25 Nov 2020 | Randy Lindberg

Data tokenization in payment processing is the process of replacing a credit card/debit card, bank account number, or any other financial-related information with a token. The token, on its own, has no intrinsic use and is not connected to any account or individual, and the idea is for this token to replace any sensitive data element to improve payment security.

 

Where data encryption can be broken, data tokenization is “uncrackable” and therefore “unhackable” because there is no mathematical relationship between the original data and the token.

 

What Is a Data Token?

In the case of data tokenization for payments, a token is a completely randomized data string without any intrinsic value or meaning. The token is used as a unique identifier for the original data, so we can recall all the information about the data, without compromising its security. Data tokens can be generated and used for credit card numbers, social security numbers, bank account numbers and other identifying numbers as well.

 

How Does Credit Card Tokenization Work?

As an example, if the payment method is a credit card, then the credit card’s number is replaced with a token. For instance, if the primary account number (PAN) is 1111-1111-1111-1111, the token can be something like _787%sd90JhUa_. The format and the length of the token can be completely different from the original PAN format (i.e. the 16 digit card number’s related token might only be 9 or 11 characters).

 

Depending on the original data, tokens can be single-use only, or they can be retained in a database if repeat transactions are expected. Assuming the token is retained for repeat transactions, the token _787%sd90JhUa _ will now effectively replace this credit card number until the detokenization process, or until it’s deleted from the database.

 

Data Detokenization in Payments

As the name suggests, detokenization is the reverse of the tokenization process to retrieve the original data using the token. In a proper data tokenization system, the detokenization process can only be performed by the tokenization system that originated the token. However, in rare cases, trusted applications might be permitted to detokenize for an approved business purpose.

 

Data Encryption vs Data Tokenization

Data encryption is also a common method used to secure sensitive data, but the basic principle is different from tokenization. In encryption, the original value of the sensitive data is mathematically transformed with cryptographic keys to generate a new value.

 

It’s worth noting that in encryption, the original value is still there, just transformed.

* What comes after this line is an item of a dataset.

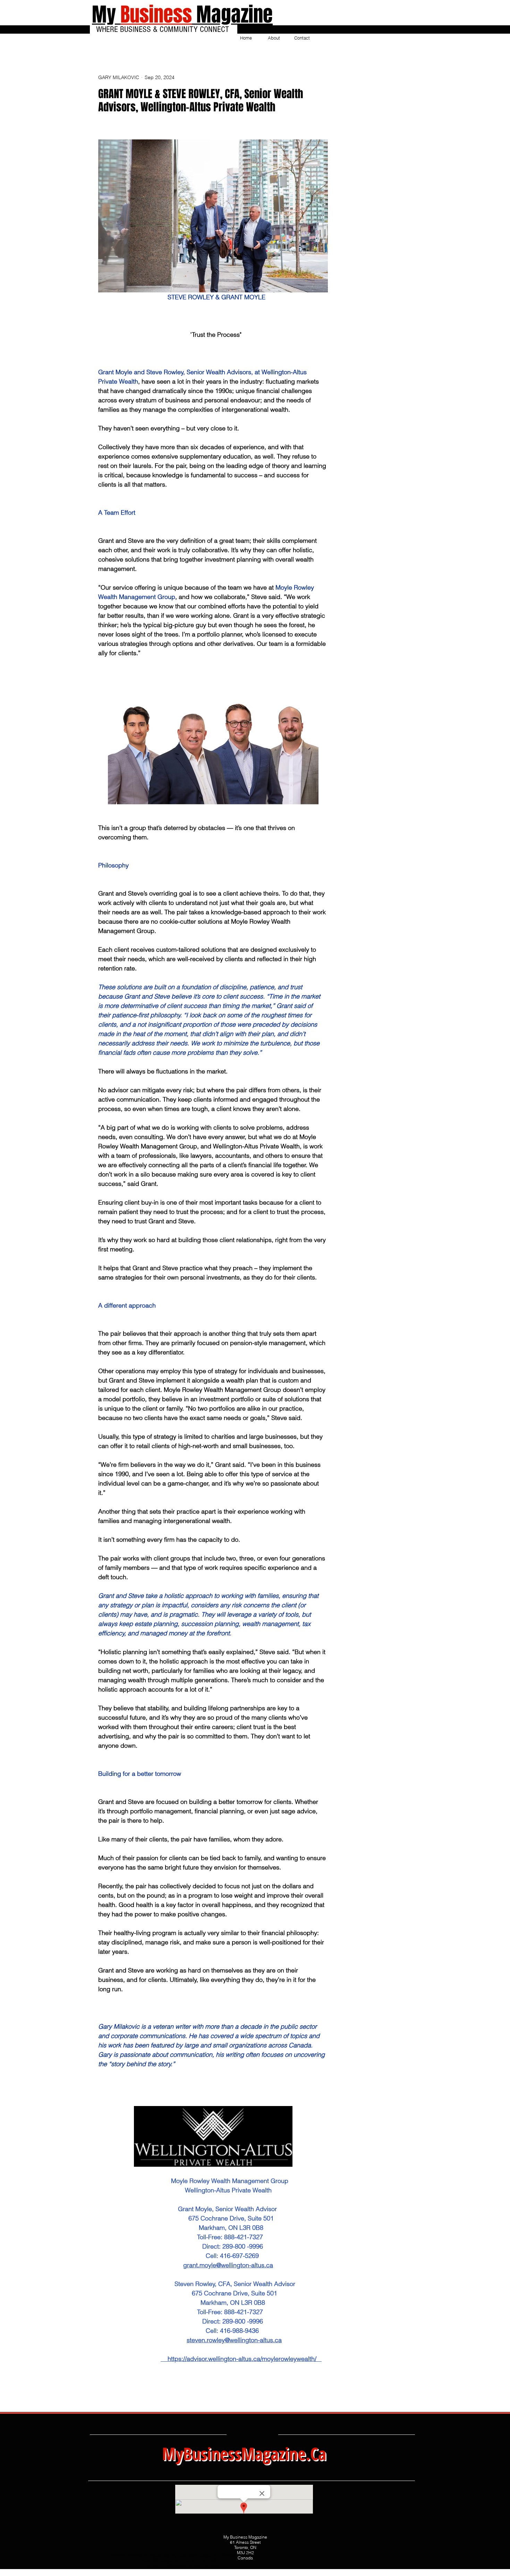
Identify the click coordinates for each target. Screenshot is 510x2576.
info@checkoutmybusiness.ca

As a result, anyone with the correct key can decrypt (reverse) the newly encrypted value to the original one. However, even without the correct cryptographic key, it is still possible - albeit extremely difficult depending on the length and complexity of this secret key - to decrypt the new value.

 

A major weakness in encryption is that the secret key needs to be shared between the sender and the receiver since the receiver of the encrypted data will need the original value in the end. The security of the whole data encryption process depends on the security of the secret key itself: a business would have to make sure that only the right people have possession of the key, and they would also need to regularly re-encrypt the data and rotate the key to reduce the chance of leaks.

 

All encrypted data is reversible by nature, so it is treated as sensitive data, and organizations are still required to protect it.

 

Data tokenization, on the other hand, though it also uses mathematical transformation, makes it so the generated data (the token) is completely unrelated to the original sensitive data. Therefore, no cryptographic key is needed. So, even when the token is compromised, the original data is still secure.

 

In fact, in data tokenization the original data is stored in a secure off-site platform (a token vault), and will not enter your IT environment. Therefore, even if a cybercriminal manages to penetrate your network and gain access to your tokens, they won’t be able to use it unless they also have access to the token vault. 

 

The Benefits of Data Tokenization

Because the sensitive data is held offsite, you will enjoy the benefits of improved customer trust, a breach will be less detrimental to your business, you’ll have more data security in online payments, and you’ll be better equipped to protect personal information. Let’s face it, cybercriminals are getting smarter, and data breaches and other cybersecurity threats have grown to be serious issues for many businesses. While we may not be able to effectively prevent every data breach, data tokenization certainly makes the task of protecting sensitive data much easier.